Selects B-roll cutaways for one short. Claude reads the clip transcript +
`chunks.json` (from chunk-captions) + the source `ingest.json`, picks the 3-5
strongest visualizable nouns/topics (NOUN/VERB/EMOTION/PIVOT), and spawns
multiple short cutaway windows per topic — each intercut with the speaker, each
preferring distinct footage. Windows are expressed as whole chunk-index ranges
so no cut lands mid-word.

Per window: keyless YouTube discovery via the mcptube-bundled `yt-dlp`
(`ytsearchN:<query>` — `mcptube discover` is NOT used, it requires an LLM API
key the stack doesn't have), then `mcptube add` the candidate, sample 3 frames
via `mcptube frame`, and show Claude the frame grid (`claude -p` vision) to pick
the best on-subject shot or reject. On reject, the query is rewritten once
(literal↔metaphorical) and retried; a second miss drops the window — no fallback
footage.

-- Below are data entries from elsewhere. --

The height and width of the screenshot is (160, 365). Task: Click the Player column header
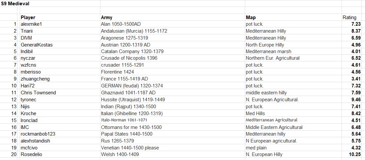pos(28,17)
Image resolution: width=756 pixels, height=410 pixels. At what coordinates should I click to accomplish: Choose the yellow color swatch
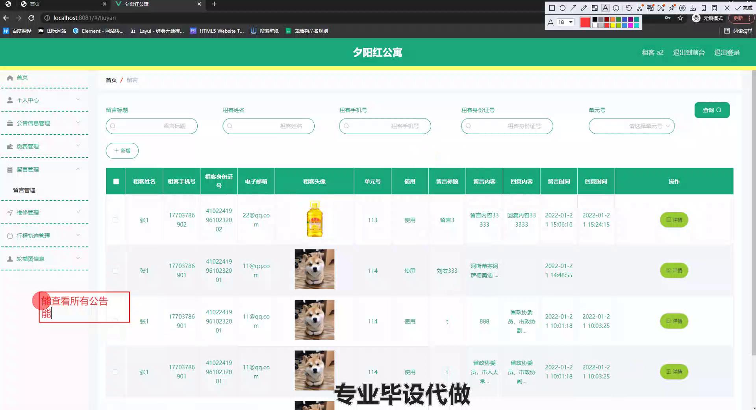(x=613, y=26)
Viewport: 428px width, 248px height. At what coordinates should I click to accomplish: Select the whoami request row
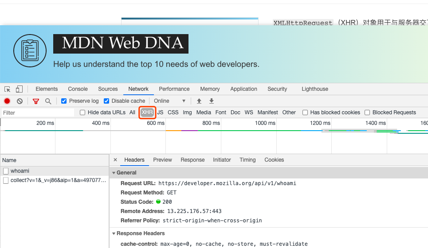click(x=20, y=171)
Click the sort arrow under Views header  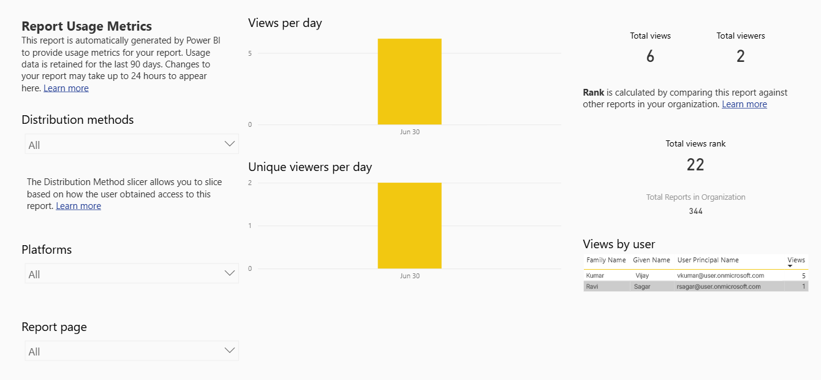click(x=790, y=266)
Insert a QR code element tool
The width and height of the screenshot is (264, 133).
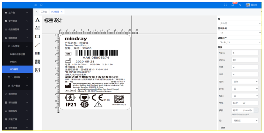coord(37,62)
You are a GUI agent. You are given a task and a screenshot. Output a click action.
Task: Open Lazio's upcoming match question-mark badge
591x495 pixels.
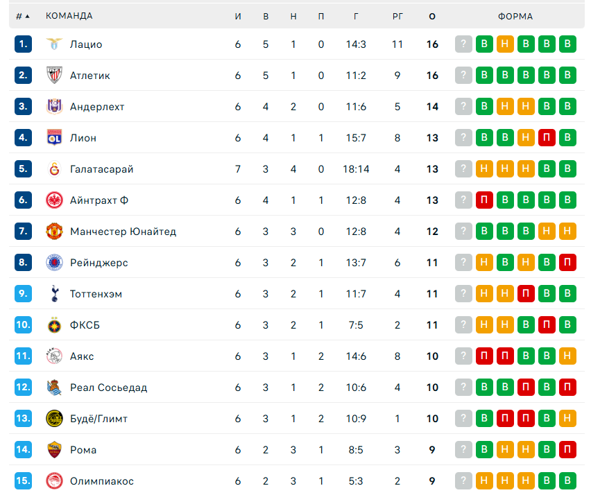463,44
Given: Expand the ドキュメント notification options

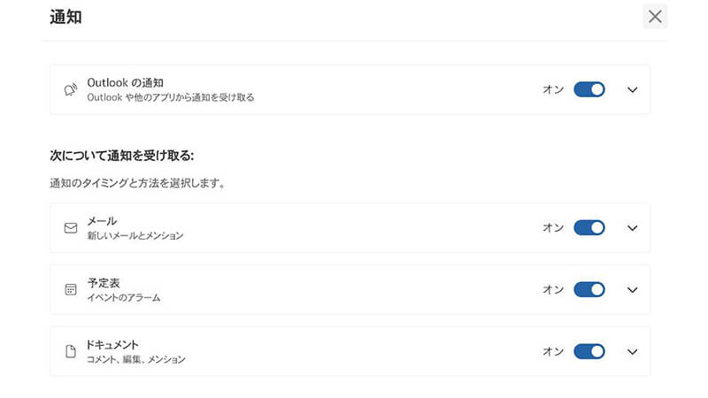Looking at the screenshot, I should [x=632, y=351].
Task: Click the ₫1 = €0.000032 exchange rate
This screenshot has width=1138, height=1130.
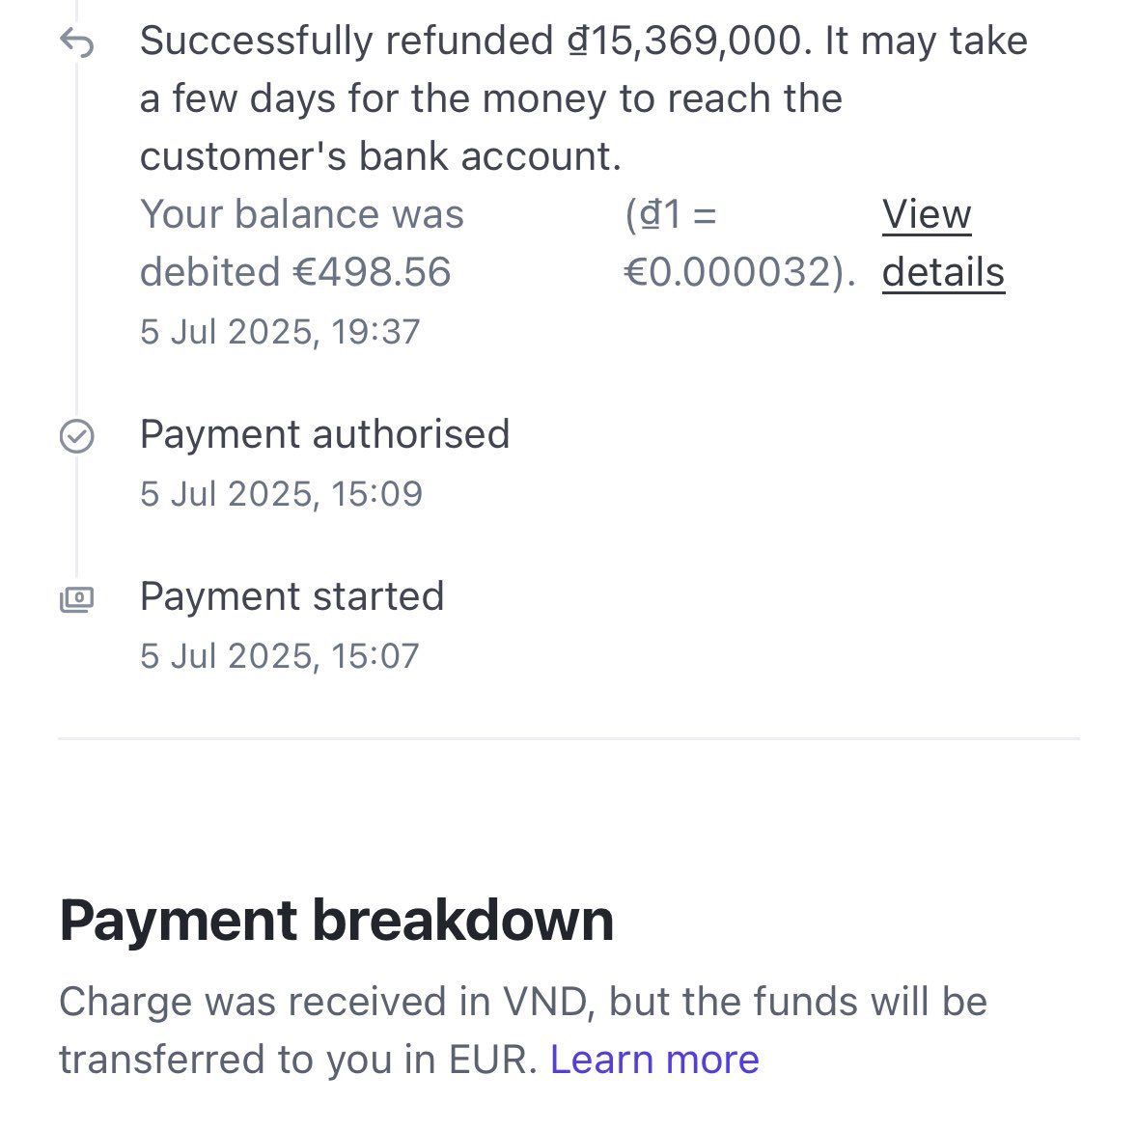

Chosen segments download via `yt-dlp --download-sections` into
`work/<id>/broll/broll_NN.mp4`.

## Invoke

```
.claude/skills/broll-pick/broll-pick.sh <clip_transcript.json> <chunks.json> <ingest.json> <out_broll_plan.json>
```

- `clip_transcript`: per-clip transcript with `words[]` (clip-local times)
- `chunks`: chunk-captions output (`chunks[]` with `t0/t1/text`)
- `ingest`: `work/<id>/ingest.json` (title + source url)
- `out`: path for `broll_plan.json`; b-roll clips land in `<ingest_dir>/broll/`

## Env

- `BROLL_VISION_CAP` (default 10) — max Claude vision calls per clip.
- `BROLL_PICK=0` — disable; emits an empty plan.
- `MCPTUBE_BIN`, `MCPTUBE_YTDLP` — override binary paths.

## Output (broll_plan.json)

```json
{
  "picks": [
    {"t0": 4.31, "t1": 6.02, "topic": "hippopotamus", "anchor_word": "hippo",
     "query": "hippo swimming underwater", "clip_path": "/abs/work/<id>/broll/broll_03.mp4",
     "source": {"video_id": "abc123XYZ", "title": "...", "url": "https://youtu.be/abc123XYZ",
                "t0_src": 12.4, "t1_src": 14.1},
     "verified": true}
  ],
  "ingested_video_ids": ["abc123XYZ"],
  "vision_calls_used": 4,
  "vision_cap": 10,
  "chunks_mtime": 1746000000.0
}
```

No anchors / all queries miss → `{"picks": [], "ingested_video_ids": []}`, exit 0.

## Idempotency

Caches on transcript+chunks+ingest mtimes via `<out>.pickmeta`.

## Notes

- Records every `mcptube add`-ed `video_id` in `ingested_video_ids` for
  broll-cleanup. Never the podcast source (filtered by ingest url id).
- CPU: 3 frames per candidate, reuses `_lib/encode.sh` thread caps downstream.